ASSIGNMENT ::
Some entries follow. Reproduce exactly the lines starting at the one with "特定商取引法に基づく表記 (131, 561)" and stopping after the one with "当サイトについて (119, 534)".
START RECORDS TO USE
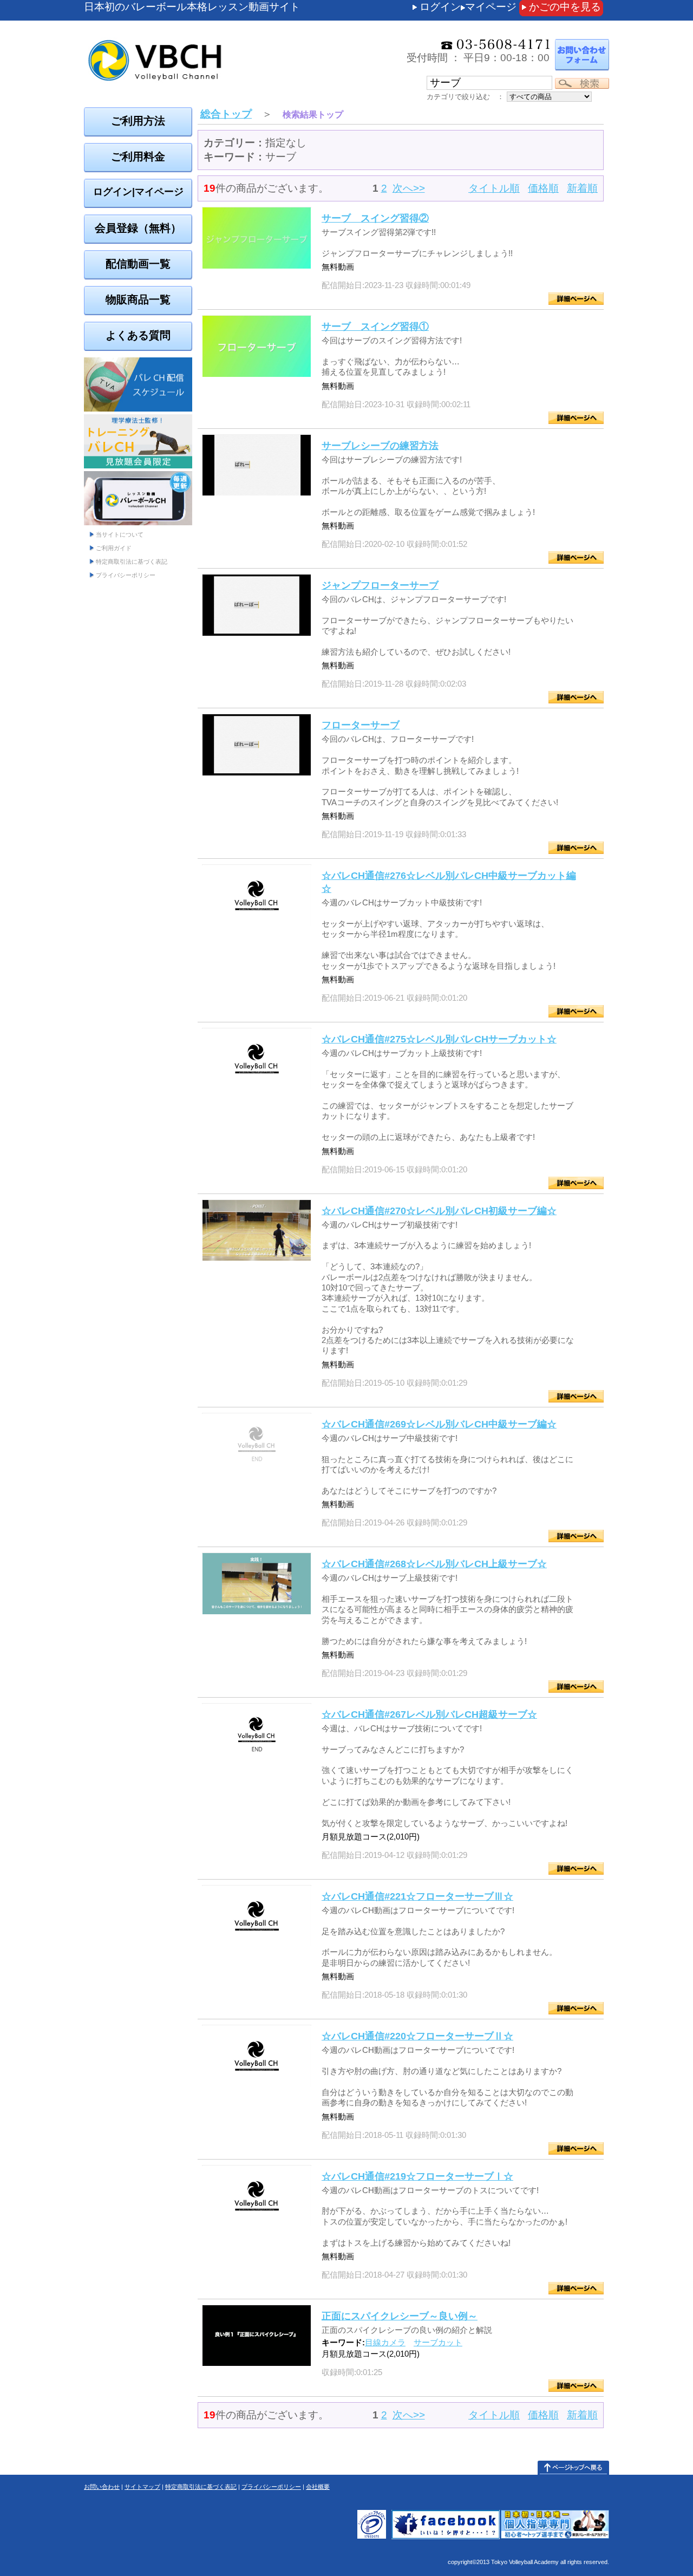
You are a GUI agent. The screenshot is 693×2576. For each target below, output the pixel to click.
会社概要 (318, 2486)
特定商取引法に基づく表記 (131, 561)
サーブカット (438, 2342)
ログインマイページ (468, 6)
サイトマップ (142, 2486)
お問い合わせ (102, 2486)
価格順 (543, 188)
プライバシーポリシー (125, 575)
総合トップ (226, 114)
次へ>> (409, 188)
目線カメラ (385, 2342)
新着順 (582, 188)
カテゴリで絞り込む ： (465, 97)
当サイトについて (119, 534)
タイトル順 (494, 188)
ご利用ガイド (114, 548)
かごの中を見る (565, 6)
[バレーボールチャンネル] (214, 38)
END RECORDS TO USE
RESPONSE AREA ::
特定商取引法に基づく表記 (131, 561)
サーブカット (438, 2342)
ログインマイページ (468, 6)
サイトマップ (142, 2486)
お問い合わせ (102, 2486)
価格順 (543, 188)
プライバシーポリシー (125, 575)
総合トップ (226, 114)
次へ>> (409, 188)
目線カメラ (385, 2342)
新着順 (582, 188)
カテゴリで絞り込む ： (465, 97)
当サイトについて (119, 534)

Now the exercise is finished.